In Connect 4, each player takes turns dropping a chip in one of 7 columns. If they ever have 4 chips in a row, either vertically, horizontally, or diagonally, they win!
I wrote an agent that’s so good I can’t beat it. Here’s how it works.
First, think about the simplest possible agent. When it’s their turn, they see what actions they have available. These actions are each of the columns they could drop the chip into. There are 7 different choices (unless some of the columns are full, then there are fewer). The simple agent just randomly picks an available column. It doesn’t know anything about Connect4 or what move is best, it just picks one. This agent isn’t very good.

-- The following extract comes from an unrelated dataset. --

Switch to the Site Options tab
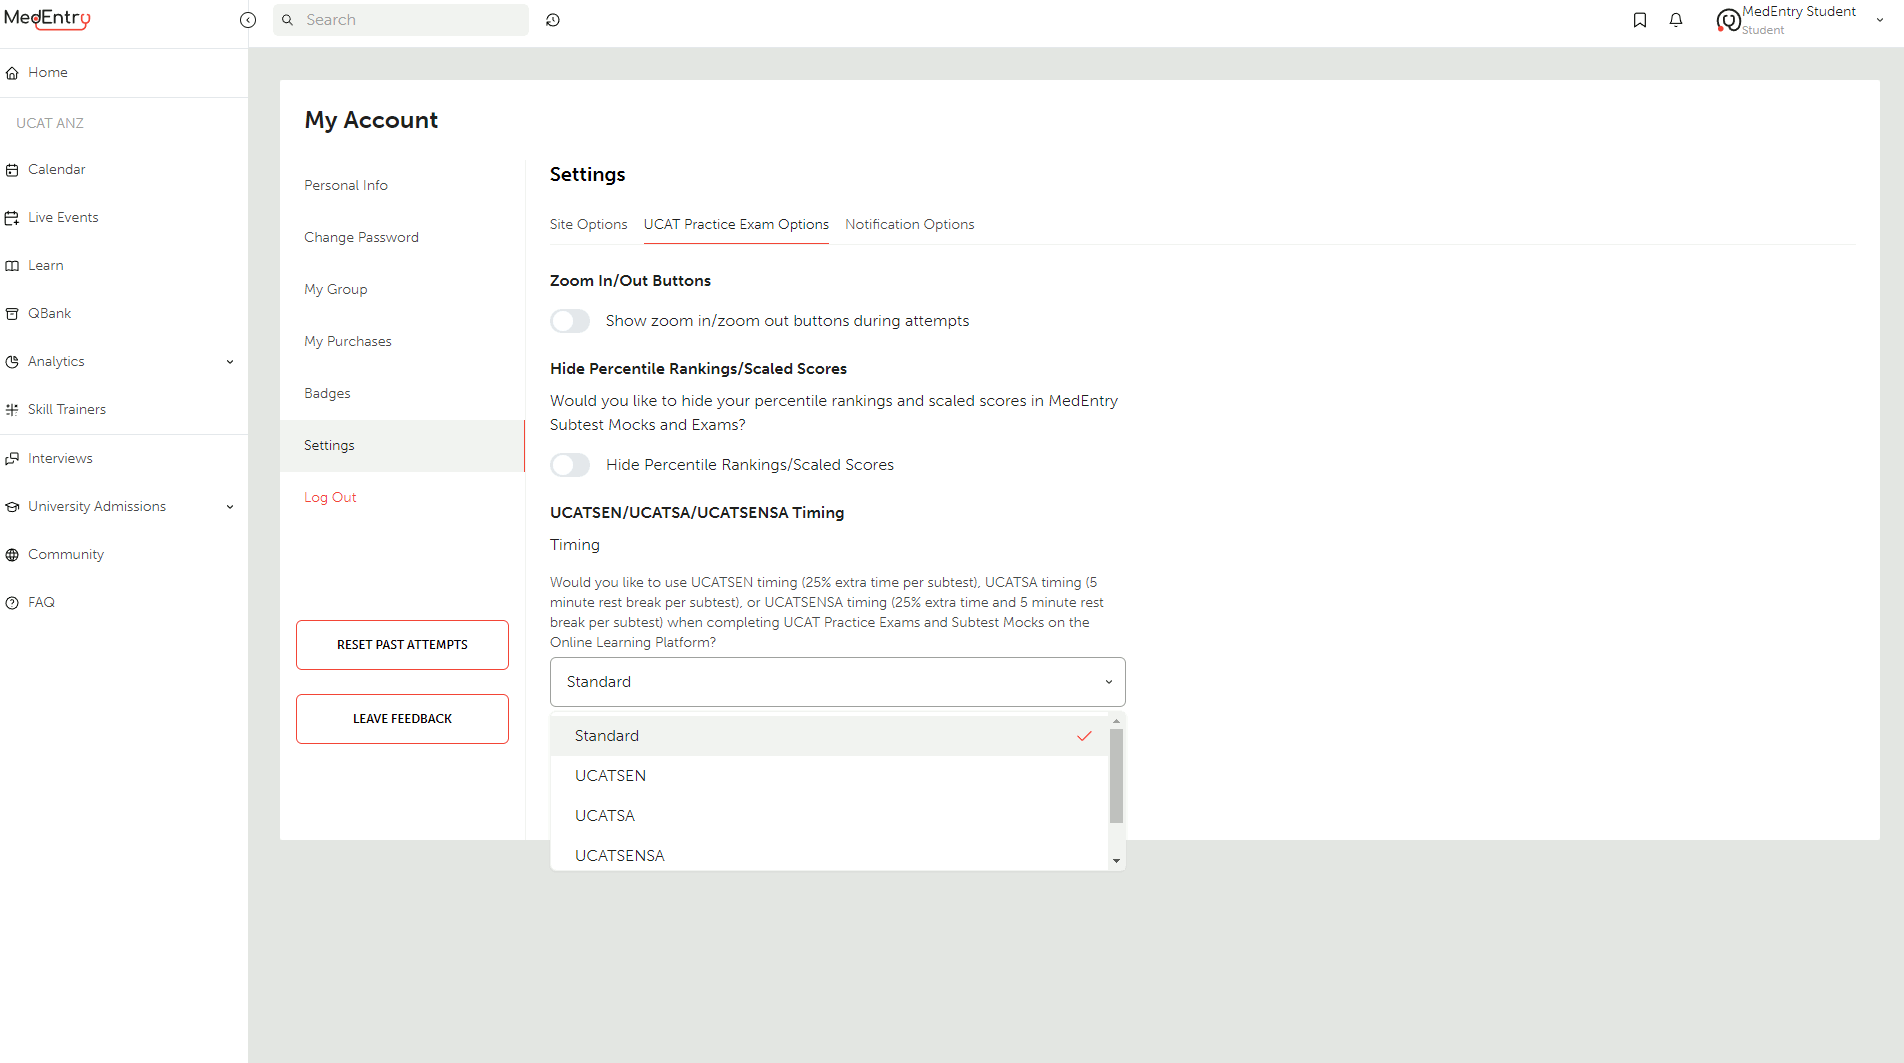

Another approach would be to try and write a smart agent that understands Connect4. Maybe there’s an optimal strategy, it could detect twos and threes in a row to build on or protect against, or maybe it’ll use heuristics for tricking the other player.
Or maybe we could train a machine learning model to analyze past games and figure out which game states are good and which actions lead to them. We could train it on professional Connect4 Twitch streams.
I didn’t do any of that.
The way my agent works is like this. Instead of using any sort of logic about the current state of the game, the agent runs simulations to figure out which move is best.
It needs to figure out which move has the highest probability of winning. It does this by trying every move. It copies the game state for each possible move and takes it. These are all the possible next states. To see which one is the best it simulates 10,000 “random” games that start from each of these states. In the simulated games it just picks random moves for each player. After these 10,000 games, it scores the state.
wins - losses / 10,000
Whichever action led to the state with the highest score is the action it takes in the real game.
So on each turn, the agent plays up to 70,000 games of Connect4 before picking a move.
This algorithm is called Monte-Carlo Tree Search. You can think of the game states as a tree where every action you could take is an edge leading to the next game state. The tree expands out to the leaf nodes which are the endgame states, where a player wins or it’s a tie.

Tree of Game States
This tree is huge since most nodes branch into 7 more. We can’t just traverse the whole tree so we do a bunch of depth-first random samples (the simulated games) to try and find a path more likely to lead to us winning.
This is cool because we don’t need to “understand” Connect4 to write the agent. There’s no logical evaluation of how “good” a move or game state is. We just need to simulate matches. The logic for turn selection is not much different than the random agent, we just pick a lot of random actions until we get a good vibe.
I’ve been doing a lot of research lately on game-playing agents. There are lots of different algorithms for different kinds of games. Connect4 has a lot of game states so it’s hard to just fully compute the probabilities of winning for each state and action. (You could do this in a simpler game like tic-tac-toe and can just calculate every possible move for every possible game.) Connect4 is easy to simulate though so this works well.
The agent is written in rust. It’s not really optimized, just runs all the simulations on a single thread, but it still goes fast enough (on my laptop) to play against.